Copy the final lines exactly, starting at the one that contains "Instruction: Open the Arsenal profile avatar" and ending with the last line of the listing below. Pictures are not part of the copy.

_____

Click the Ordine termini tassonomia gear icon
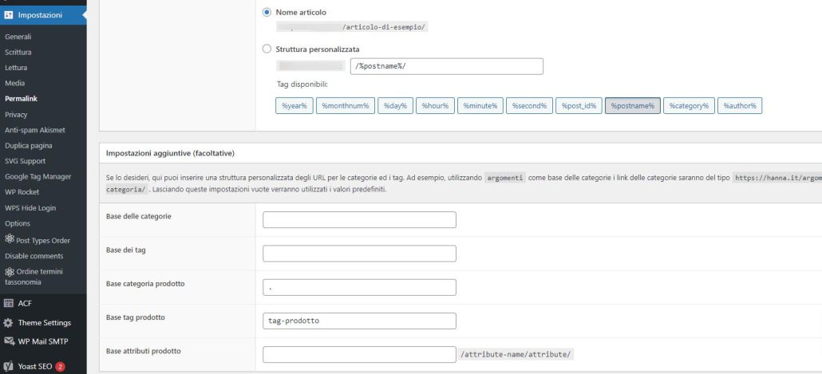This screenshot has height=374, width=822. tap(9, 271)
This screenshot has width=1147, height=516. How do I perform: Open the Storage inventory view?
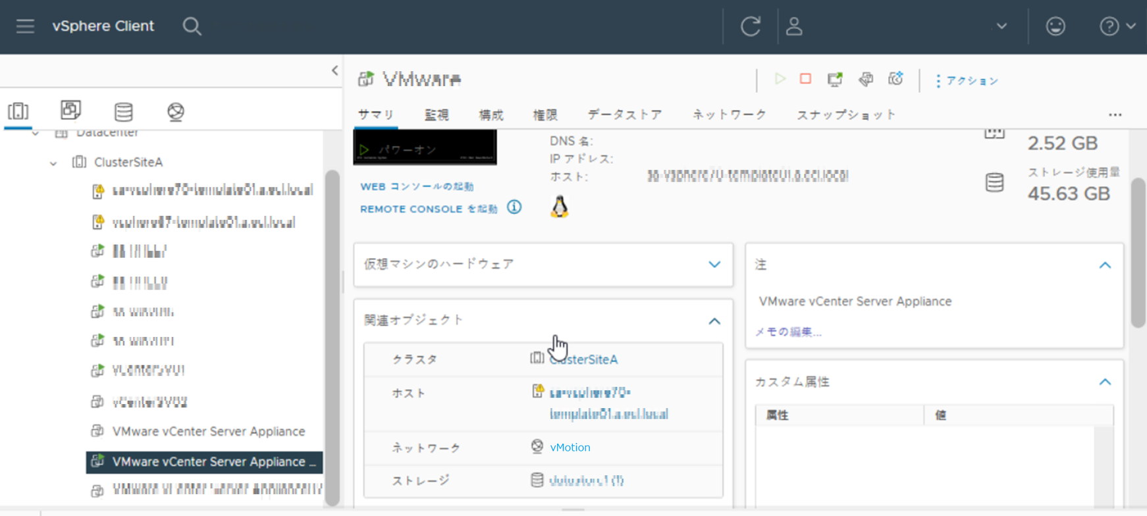[123, 112]
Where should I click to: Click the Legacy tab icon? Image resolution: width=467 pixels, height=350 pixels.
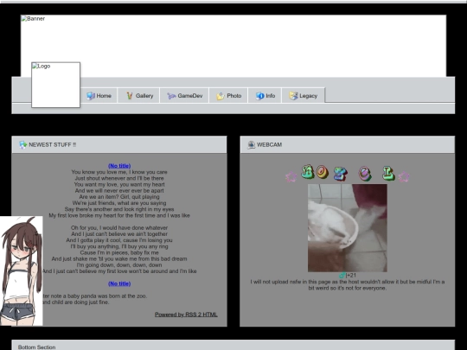pos(293,96)
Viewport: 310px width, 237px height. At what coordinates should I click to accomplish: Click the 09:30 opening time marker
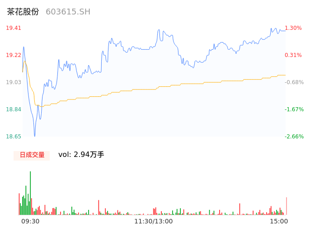coord(30,221)
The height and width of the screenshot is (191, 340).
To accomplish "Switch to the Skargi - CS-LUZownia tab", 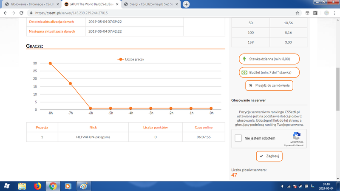I will tap(149, 4).
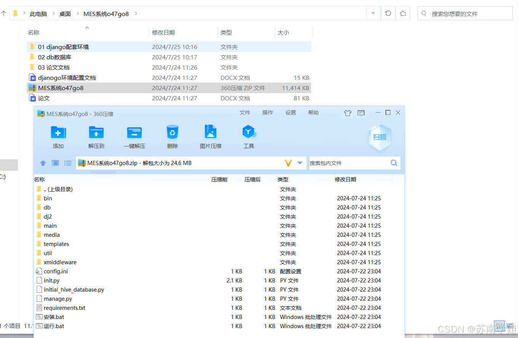Click the 添加 (Add files) tool
Viewport: 518px width, 338px height.
(x=58, y=136)
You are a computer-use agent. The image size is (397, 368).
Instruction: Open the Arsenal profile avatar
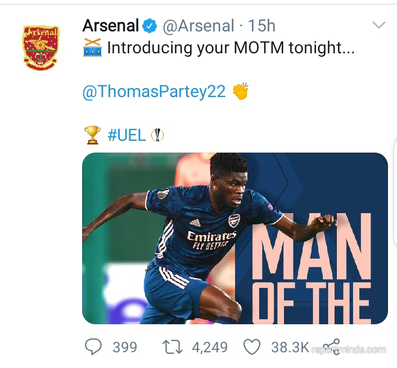click(x=40, y=46)
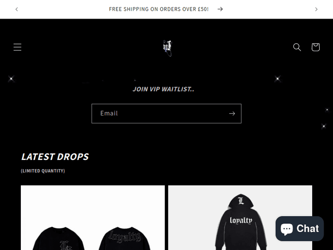Click the sweatshirt back view with loyalty print
The height and width of the screenshot is (250, 333).
point(125,238)
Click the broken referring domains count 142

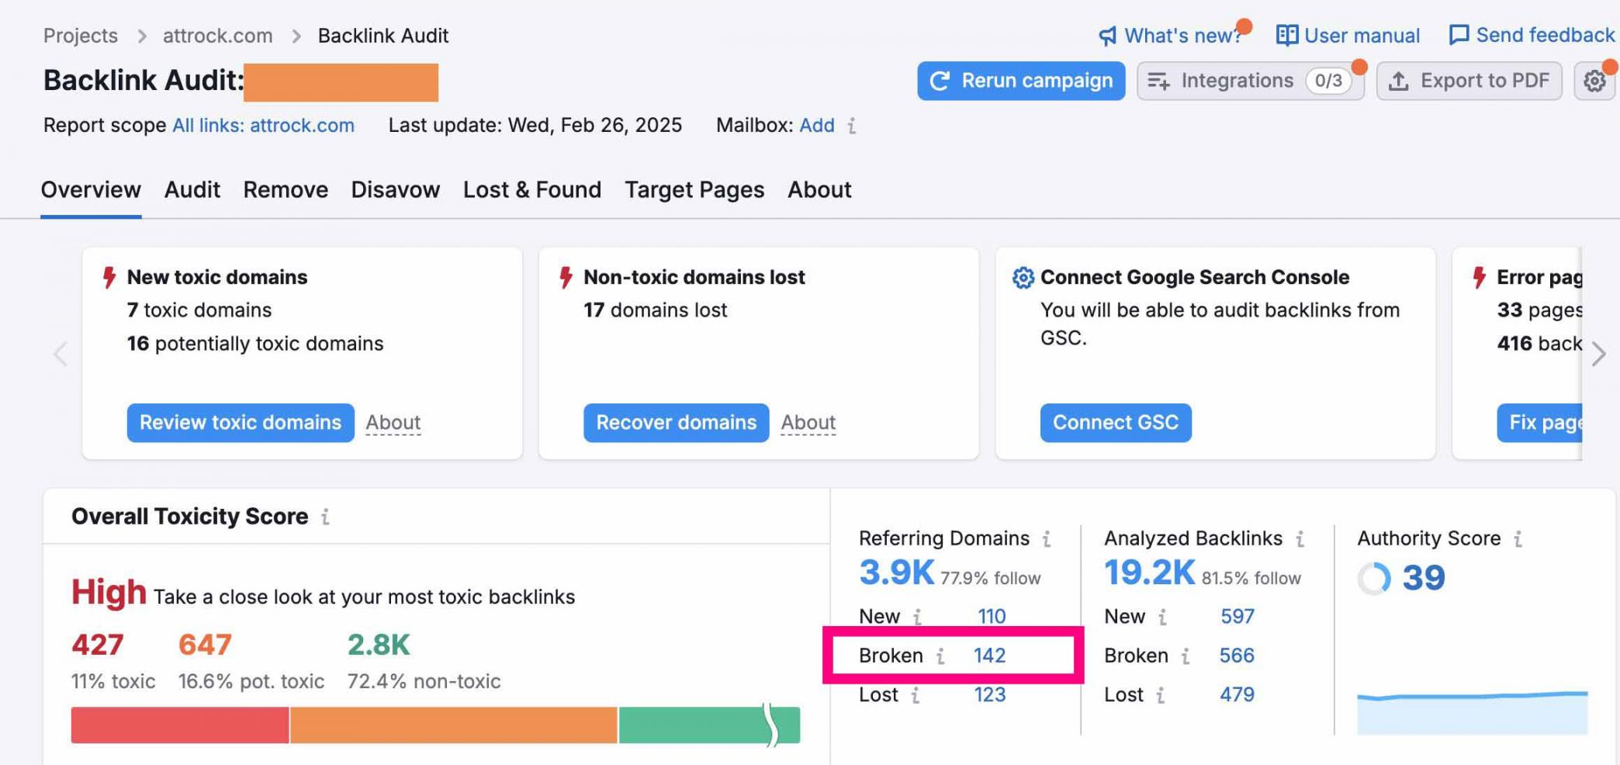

_____

Solved problem:
Instruction: Open the Arsenal profile avatar
click(x=40, y=46)
Click the sweatshirt back view with loyalty print
The height and width of the screenshot is (250, 333).
point(125,238)
Click the broken referring domains count 142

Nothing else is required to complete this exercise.